+++ Records for the task
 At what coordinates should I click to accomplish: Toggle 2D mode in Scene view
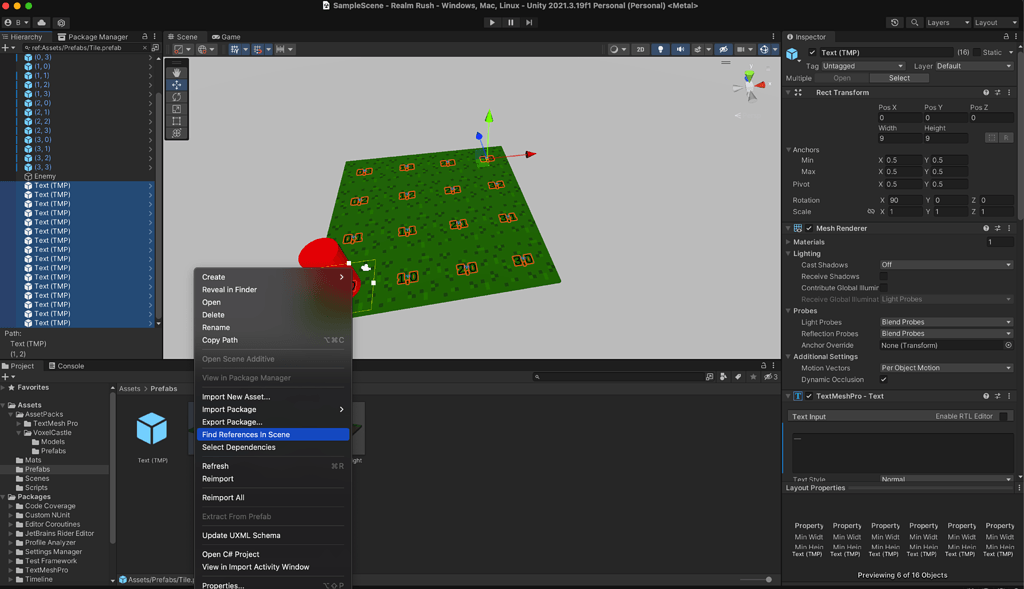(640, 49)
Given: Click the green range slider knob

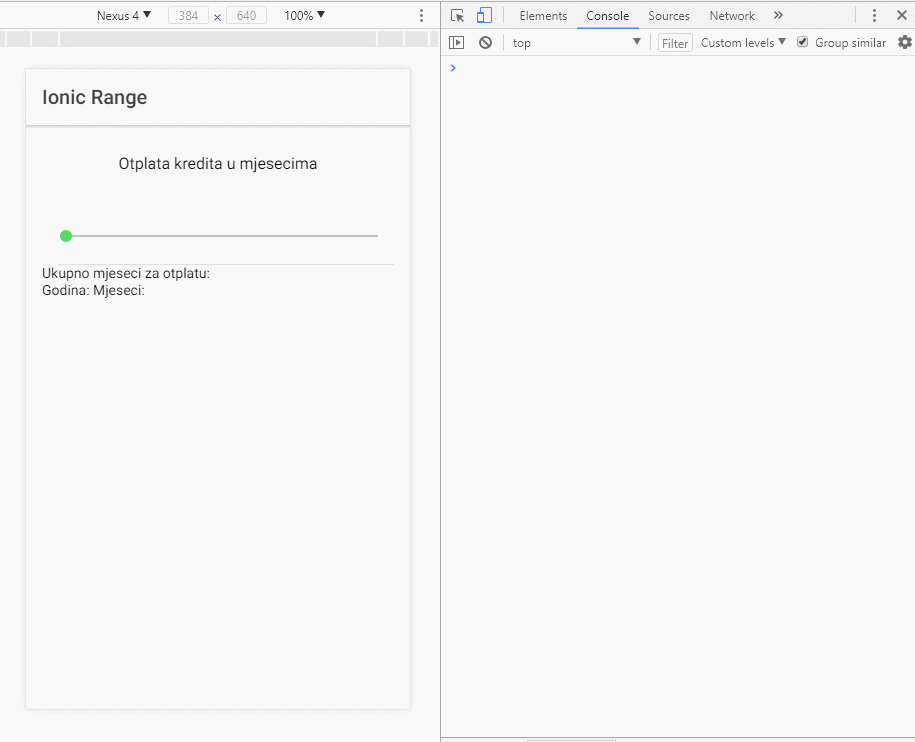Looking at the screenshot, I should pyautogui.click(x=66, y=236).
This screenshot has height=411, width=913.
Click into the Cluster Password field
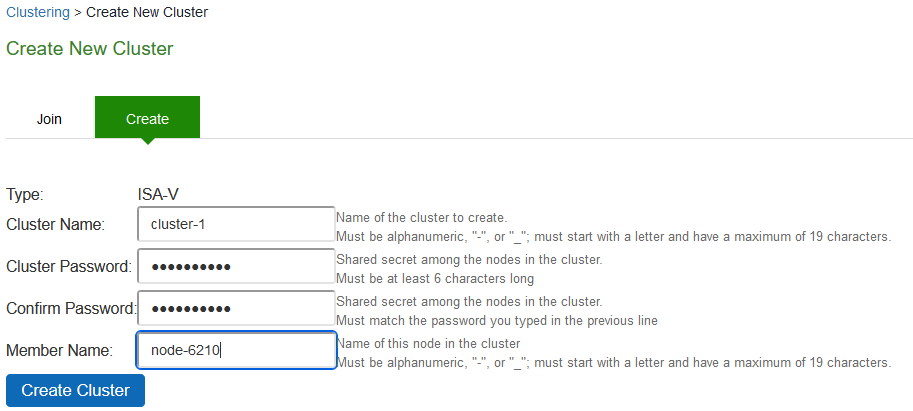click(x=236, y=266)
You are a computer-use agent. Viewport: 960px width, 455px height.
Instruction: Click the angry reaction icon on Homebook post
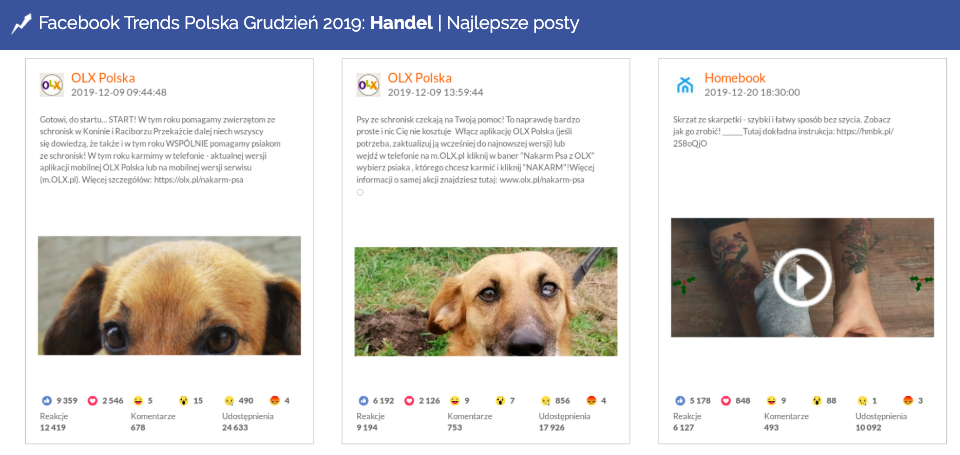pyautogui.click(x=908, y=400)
++++++
* **Required action**:
Each record must be repeated exactly, and no picture may be carried over.

* **Expected answer**:
 At what coordinates should I click to accomplish: Toggle 2D mode in Scene view
(640, 49)
Given: Click the green range slider knob

Looking at the screenshot, I should pyautogui.click(x=66, y=236).
This screenshot has height=411, width=913.
Click into the Cluster Password field
click(x=236, y=266)
You are a computer-use agent. Viewport: 960px width, 455px height.
Instruction: Click the angry reaction icon on Homebook post
pyautogui.click(x=908, y=400)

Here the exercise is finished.